On June 2, 2022, when Ontario voters went to the polls for the province’s 43rd general election, organizations employing more than 25 workers were obligated to have put in place a written policy on disconnecting from work; the so-called ‘right to disconnect.’
Having received Royal Assent in December 2021, Ontario’s Working for Workers Act amended the Employment Standards Act, 2000 (ESA) to include a section that is meant to delineate clearer boundaries between owner’s time and the worker’s own time. This is no easy task in a world in which the ubiquity of digital mobile technologies has transformed and expanded both the definition of what constitutes the workplace and the identities of individual employees.
While many have come to appreciate the flexible work arrangements digitalization affords, such convenience comes at a price. Not the least of which is the propensity to always be ‘on’ and the transforming employees into avatars, or virtual proxies, of their employers. Indeed, the distinction between owners’ time and one’s own tethered time is the new normal for countless workers. Enter, the ‘right to disconnect.’
However, the new Working for Workers Act fails to ensure any such right for workers in Ontario. Section 21 of the Act defines ‘disconnecting from work’ as meaning “not engaging in work-related communications, including emails, telephone calls, video calls or the sending or reviewing of other messages, so as to be free from the performance of work.” In France, the right to disconnect has enjoyed statutory protection since January 2017 and obligates employers with more than 50 employees to stop encroaching on their workers personal and family lives, and legally codifies the right of employees not to check or respond to emails or to take calls when they are off duty. Similar legislation and policies having been proposed or adopted in Argentina, Belgium, Chile, Germany, Ireland, Italy, Portugal, Slovakia, and Spain.
The guidance provided to employers by the Ontario government in late February about the new amendments was unequivocal, and contrary to what the phrase ‘right to disconnect’ denotes, the ESA:
“does not require an employer to create a new right for employees to disconnect from work and be free from the obligation to engage in work-related communications in its policies.”
In reality, the new so-called right to disconnect involves little more than Ontario employers codifying their existing practices which already must comply with existing requirements set out in the ESA regarding hours of work and eating periods, vacation with pay, public holidays, and when work is ’deemed’ to be performed.
The only requirements in the Act have nothing to do with new worker rights. The Act only requires that:
1. the employer’s written policy “contain such information as may be prescribed,” even though no regulations have been passed under this provision;
2. the date the employers’ policy was prepared and/or the dates any changes were made be specified; and
3. the policy be applicable to all employees (although different policies may apply to different groups of employees).

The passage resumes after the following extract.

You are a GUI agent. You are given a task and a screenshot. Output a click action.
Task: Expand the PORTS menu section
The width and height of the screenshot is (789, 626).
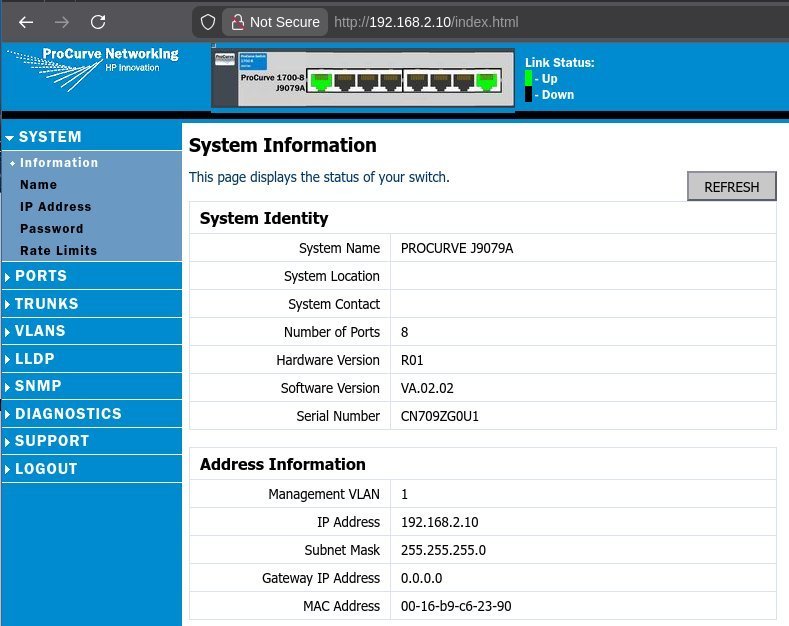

In short, the Act says nothing about the actual content of the policies employers are now mandated to create. This has led some to suggest that in Ontario at least the so-called right to disconnect amounts to little more than a hollow promise whose principal purpose was to help cast the Ontario Progressive Conservative Party in a worker-friendly light during the lead up to the provincial election.
There’s good reason to cynical when it comes to Conservative’s efforts at positioning themselves as being on the side of workers and, admittedly, it is still far too early to tell whether the new legislation will ultimately lead to changes in workplace cultures and practices (let alone the types of changes). What we do know is that, the boundaries between workplace/non-workplace and on/off duty have in recent years become extremely muddied and this, as our research on the freedom of expression / workplace boundary nexus has shown, is happening at a time when employers are actively seeking to impose strong disciplinary measures, including dismissal, for employee off-duty social media postings they deem contrary to their interests.
Yet, the new legislation is silent when it comes to prescribing measures that might enable employees to shed their employer avatar/proxy identities. No new regulations are offered, let alone anything that might contribute to untethering employees from their workplaces wherever those may be physically located. For this legislation to actually protect workers, it needs to have real regulatory teeth. It cannot simply be a voluntary policy prescribed by employers, who may or may not consult with workers about the contents of the policy and how it will be enforced. Put simply, the new legislation ignores the real power imbalance between employers and employees.
Notwithstanding these real limitations, we contend the introduction of a right to disconnect, even if only just a paper ‘right’ in its current form, offers a potential entry point for workers’ advocates and unions to further mitigate the power of employers to discipline workers for off-duty conduct. In our work, we have been mapping the real-world consequences arising from the direct and indirect authority employers can, and often do, exert over the private lives of employees especially as it pertains to the right of workers to express themselves freely online in their off-duty time. The current momentum around the right to disconnect provides labour unions with a unique opportunity to directly implicate themselves in delineating clearer boundaries between work and non-work domains through the developing of collective bargaining proposals aimed at eliminating the tethering of employees’ own time/space and better protecting their off-duty expression.